Para a pós-doutora em genética e evolução, a ciência é uma obra em construção, e é isso que ela considera mais atraente nesse campo. “A cada dia novos conceitos são descritos, fundações são demolidas e outros alicerces são erguidos, com o surgimento de ideias e técnicas.” Vanessa considera propício o momento vivido nas ciências biológicas, com a geração e a publicação, nos últimos dez anos, dos genomas humanos. “Hoje, qualquer um com acesso à internet pode participar da concepção de novas ideias e conceitos.”

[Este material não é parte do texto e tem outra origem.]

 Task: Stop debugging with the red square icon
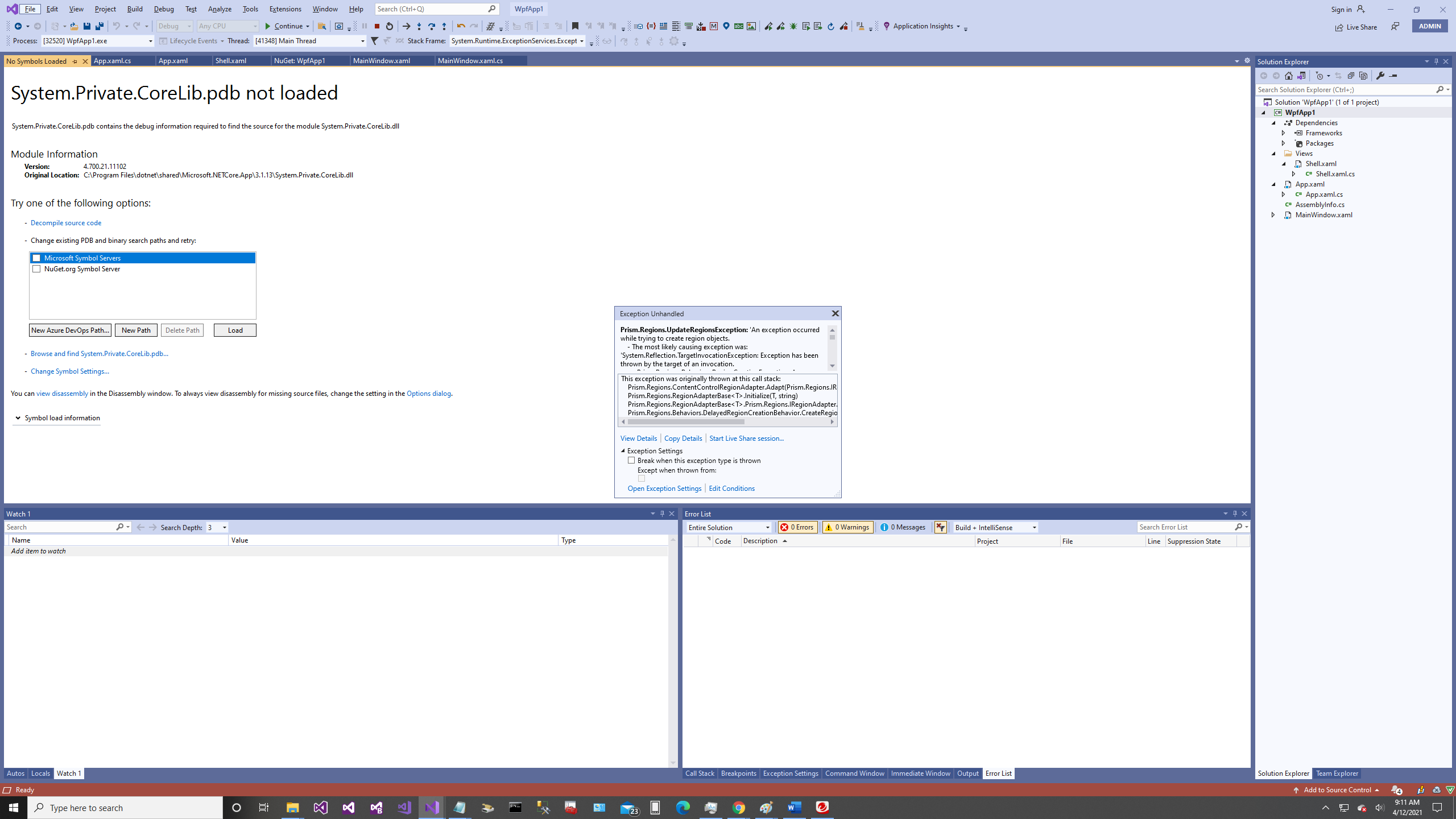coord(378,26)
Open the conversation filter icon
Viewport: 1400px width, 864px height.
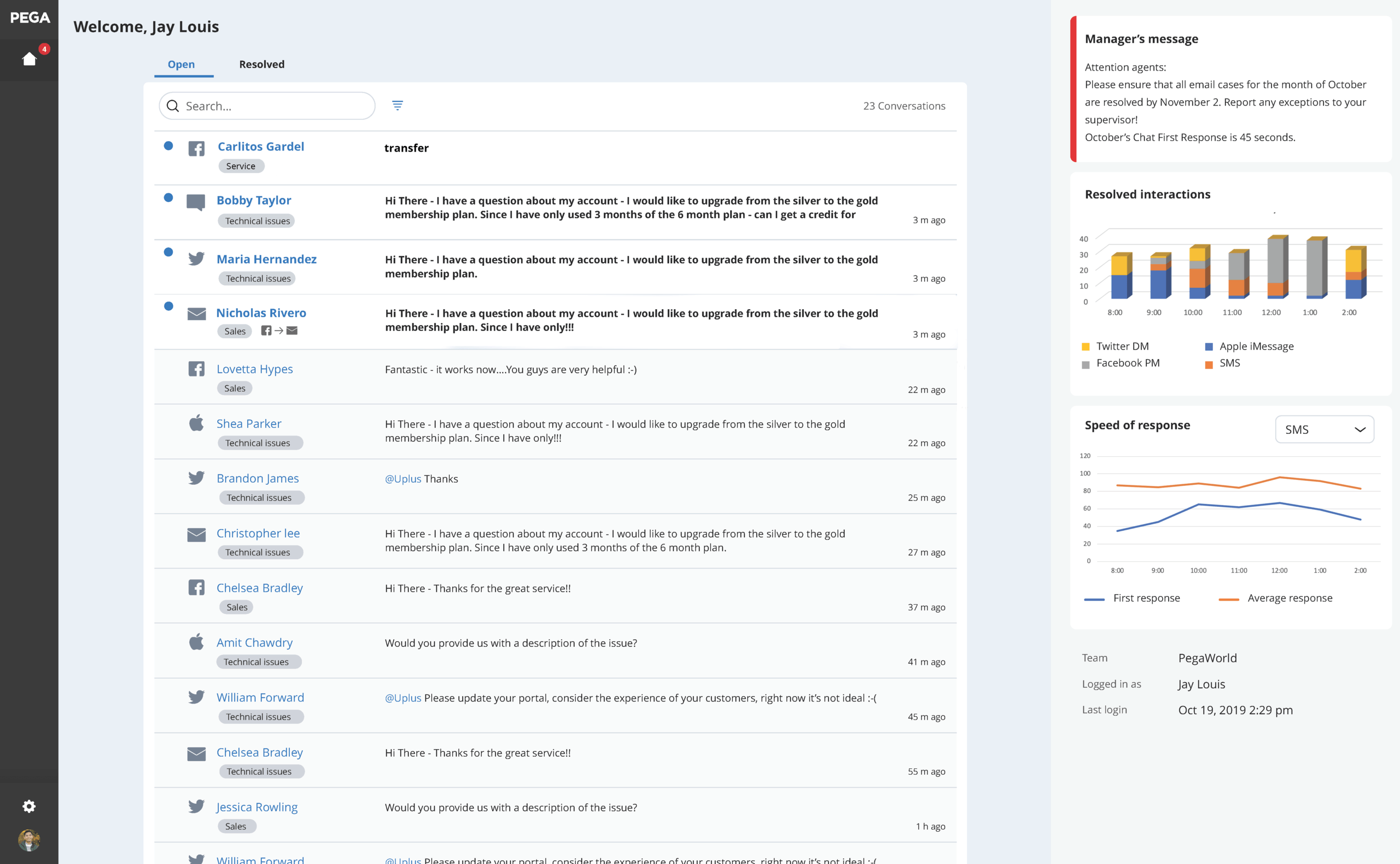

Caseira, Vanessa é aficionada por leitura e cinema e, no tempo livre, gosta de cozinhar para a família e os amigos, inventando receitas novas. Ela acredita que o título de membro afiliado da ABC é uma certificação de que, como pesquisadora, está fazendo boas escolhas na sua jornada. “é uma honra fazer parte desta entidade que tem procurado guiar o pensamento científico brasileiro. Acho que posso contribuir com a ABC com o meu entusiasmo e dedicação pela ciência e com o compromisso de participar de maneira ativa e efetiva nesta entidade, que pode conduzir os novos rumos da ciência no Brasil.”